Wednesday November 15, 2017

Still thinking about yesterday’s blog post, here’s a question I ask myself a lot, in different ways:

“Can I defend this?”

For example, let’s say I’m studying some new topic. I quickly become aware of the strengths and weaknesses, benefits and common criticisms of that topic.

The inner critic now has a voice. Now I tend to feel accountable—for whatever reason—to this inner critic.

I recall many times when I’ve imagined myself on the witness stand. Grilled by myself, essentially, for some decision I made or didn’t make. Or some belief system, or an interest into which I pour my spare time. “What good does this interest in X do for you?”

“Well,” I start. “I’m glad you asked, strangely familiar inner prosecutor guy.”

Now if I don’t pass the examination by the prosecution, maybe I keep running into the same issue that I can’t argue successfully—sometimes at that point I become disgusted (not always that I am disgusted—feelings may elude detection) and start to dissociate from the interest. At that point I’m ready to grump out of there. The risk is that I do so with little justification other than “I lost an argument about it in the People’s Court of my brain”.

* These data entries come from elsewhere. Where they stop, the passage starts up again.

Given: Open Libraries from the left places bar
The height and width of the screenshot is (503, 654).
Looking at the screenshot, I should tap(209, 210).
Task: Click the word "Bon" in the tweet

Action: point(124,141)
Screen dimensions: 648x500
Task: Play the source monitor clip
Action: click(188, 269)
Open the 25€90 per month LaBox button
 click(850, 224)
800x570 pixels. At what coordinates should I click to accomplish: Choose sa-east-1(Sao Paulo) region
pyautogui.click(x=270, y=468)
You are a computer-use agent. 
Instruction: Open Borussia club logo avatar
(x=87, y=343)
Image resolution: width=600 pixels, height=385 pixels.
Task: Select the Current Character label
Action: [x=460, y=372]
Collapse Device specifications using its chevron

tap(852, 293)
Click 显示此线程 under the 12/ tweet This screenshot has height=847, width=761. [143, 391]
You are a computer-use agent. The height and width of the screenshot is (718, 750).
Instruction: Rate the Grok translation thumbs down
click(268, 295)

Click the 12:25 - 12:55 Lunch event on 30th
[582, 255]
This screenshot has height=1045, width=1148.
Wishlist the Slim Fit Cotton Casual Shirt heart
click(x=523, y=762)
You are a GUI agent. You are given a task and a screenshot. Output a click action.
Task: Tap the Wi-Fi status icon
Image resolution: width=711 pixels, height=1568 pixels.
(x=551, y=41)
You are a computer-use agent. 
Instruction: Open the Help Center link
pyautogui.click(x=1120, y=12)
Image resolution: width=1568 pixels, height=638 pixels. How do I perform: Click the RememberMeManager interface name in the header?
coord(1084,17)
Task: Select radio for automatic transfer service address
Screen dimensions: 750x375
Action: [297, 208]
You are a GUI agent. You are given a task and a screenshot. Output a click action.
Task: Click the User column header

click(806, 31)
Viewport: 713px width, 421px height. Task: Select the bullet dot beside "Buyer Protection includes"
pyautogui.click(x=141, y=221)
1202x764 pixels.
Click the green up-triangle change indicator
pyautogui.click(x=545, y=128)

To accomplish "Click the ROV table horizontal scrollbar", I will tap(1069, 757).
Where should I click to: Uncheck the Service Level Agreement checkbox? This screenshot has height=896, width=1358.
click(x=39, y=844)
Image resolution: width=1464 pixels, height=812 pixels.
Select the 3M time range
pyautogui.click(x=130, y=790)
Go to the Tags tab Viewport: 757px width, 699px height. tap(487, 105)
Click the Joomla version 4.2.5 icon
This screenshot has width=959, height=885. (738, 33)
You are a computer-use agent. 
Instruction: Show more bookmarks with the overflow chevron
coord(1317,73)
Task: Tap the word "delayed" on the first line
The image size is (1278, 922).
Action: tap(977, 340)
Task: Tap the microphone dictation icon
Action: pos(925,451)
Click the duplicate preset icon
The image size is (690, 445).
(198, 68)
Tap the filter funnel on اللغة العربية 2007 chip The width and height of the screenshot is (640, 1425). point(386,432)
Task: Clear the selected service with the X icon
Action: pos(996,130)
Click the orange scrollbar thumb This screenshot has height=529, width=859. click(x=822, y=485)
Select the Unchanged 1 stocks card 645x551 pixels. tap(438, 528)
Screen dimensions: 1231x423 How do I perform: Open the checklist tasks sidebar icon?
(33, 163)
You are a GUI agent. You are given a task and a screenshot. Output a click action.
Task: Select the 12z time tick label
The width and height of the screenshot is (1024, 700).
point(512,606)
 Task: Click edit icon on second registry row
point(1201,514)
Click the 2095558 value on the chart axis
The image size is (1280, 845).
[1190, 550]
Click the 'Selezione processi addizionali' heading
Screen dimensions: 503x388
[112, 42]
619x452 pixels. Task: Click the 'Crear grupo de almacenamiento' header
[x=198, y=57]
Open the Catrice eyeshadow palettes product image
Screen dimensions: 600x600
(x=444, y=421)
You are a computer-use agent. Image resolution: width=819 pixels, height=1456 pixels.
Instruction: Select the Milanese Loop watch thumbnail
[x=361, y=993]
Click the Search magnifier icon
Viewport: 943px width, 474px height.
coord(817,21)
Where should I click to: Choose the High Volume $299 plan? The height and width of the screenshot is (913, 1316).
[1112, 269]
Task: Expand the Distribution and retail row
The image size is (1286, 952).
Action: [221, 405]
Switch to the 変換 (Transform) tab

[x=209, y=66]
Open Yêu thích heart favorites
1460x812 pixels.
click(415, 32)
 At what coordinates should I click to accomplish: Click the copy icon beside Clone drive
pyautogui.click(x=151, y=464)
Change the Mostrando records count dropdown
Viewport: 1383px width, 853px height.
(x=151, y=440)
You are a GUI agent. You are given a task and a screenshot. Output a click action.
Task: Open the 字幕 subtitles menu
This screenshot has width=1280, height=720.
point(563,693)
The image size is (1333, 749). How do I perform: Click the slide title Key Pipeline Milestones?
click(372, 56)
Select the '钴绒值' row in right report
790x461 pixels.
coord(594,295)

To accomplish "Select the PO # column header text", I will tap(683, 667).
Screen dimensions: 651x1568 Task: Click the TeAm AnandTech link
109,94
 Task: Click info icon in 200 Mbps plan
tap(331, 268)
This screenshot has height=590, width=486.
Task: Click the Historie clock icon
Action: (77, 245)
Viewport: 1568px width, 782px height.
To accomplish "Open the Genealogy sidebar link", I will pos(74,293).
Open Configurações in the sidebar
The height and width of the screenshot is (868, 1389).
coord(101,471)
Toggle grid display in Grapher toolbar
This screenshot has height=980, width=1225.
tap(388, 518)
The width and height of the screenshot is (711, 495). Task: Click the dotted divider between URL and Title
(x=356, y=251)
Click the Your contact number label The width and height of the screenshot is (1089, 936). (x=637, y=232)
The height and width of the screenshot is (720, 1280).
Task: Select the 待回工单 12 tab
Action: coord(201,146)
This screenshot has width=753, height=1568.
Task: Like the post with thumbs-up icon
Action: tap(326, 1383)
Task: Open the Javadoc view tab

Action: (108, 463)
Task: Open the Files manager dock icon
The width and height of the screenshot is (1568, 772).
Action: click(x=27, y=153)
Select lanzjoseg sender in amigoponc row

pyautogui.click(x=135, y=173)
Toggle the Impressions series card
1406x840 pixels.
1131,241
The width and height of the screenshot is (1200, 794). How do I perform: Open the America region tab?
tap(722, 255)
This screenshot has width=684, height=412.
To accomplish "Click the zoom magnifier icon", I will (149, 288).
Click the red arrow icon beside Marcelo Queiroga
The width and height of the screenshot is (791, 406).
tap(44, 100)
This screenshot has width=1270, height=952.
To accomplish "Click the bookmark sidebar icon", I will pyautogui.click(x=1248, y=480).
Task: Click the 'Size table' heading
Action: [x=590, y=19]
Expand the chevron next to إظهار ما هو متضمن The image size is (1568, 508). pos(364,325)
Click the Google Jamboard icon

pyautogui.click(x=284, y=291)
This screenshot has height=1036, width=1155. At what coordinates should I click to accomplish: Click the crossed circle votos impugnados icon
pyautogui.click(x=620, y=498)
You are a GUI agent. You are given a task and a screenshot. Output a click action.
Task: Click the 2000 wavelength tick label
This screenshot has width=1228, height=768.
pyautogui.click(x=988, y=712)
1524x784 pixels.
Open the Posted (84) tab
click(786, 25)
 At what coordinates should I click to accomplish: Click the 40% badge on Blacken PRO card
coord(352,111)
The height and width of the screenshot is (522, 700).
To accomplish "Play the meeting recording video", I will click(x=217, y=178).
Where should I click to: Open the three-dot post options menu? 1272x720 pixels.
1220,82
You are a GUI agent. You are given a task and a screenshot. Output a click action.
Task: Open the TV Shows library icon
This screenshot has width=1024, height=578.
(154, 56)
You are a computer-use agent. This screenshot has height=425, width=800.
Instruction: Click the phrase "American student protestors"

Part of the natural answer to this for someone with INTJ-like psychology, perhaps, is learning to listen to the “I just wanna / I just don’t wanna” point of view so often associated with Jung’s introverted feeling function.

I mean, if I “just wanna” study some topic that feels vulnerable to intense debate, it’s usually OK simply because I just wanna—that’s enough justification. Making judgment based on a feeling may be pretty foreign to INTJs on its face, but we really do it all the time in little ways.

On top of that, maybe there’s some intuition at play. Something tells me this interest is good for me. Great, but the inner critic would tend to be uncomfortable with that because it’s terribly subjective.

So can I defend it? Maybe. Do I need to defend it? Usually I think the answer is no. But such questioning plays to my strengths; I do it anyway and reap some brain chemical reward for acting like a rational / theorist. Hmm.